**Work instructions**
At the line containing "Click the vision statement paragraph", begin retyping, and continue word for word until the records below run out.

:: Data for this task

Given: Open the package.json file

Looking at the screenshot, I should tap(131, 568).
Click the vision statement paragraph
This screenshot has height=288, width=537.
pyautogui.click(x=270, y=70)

::::

**Solution below**
Click the vision statement paragraph
This screenshot has height=288, width=537.
pyautogui.click(x=270, y=70)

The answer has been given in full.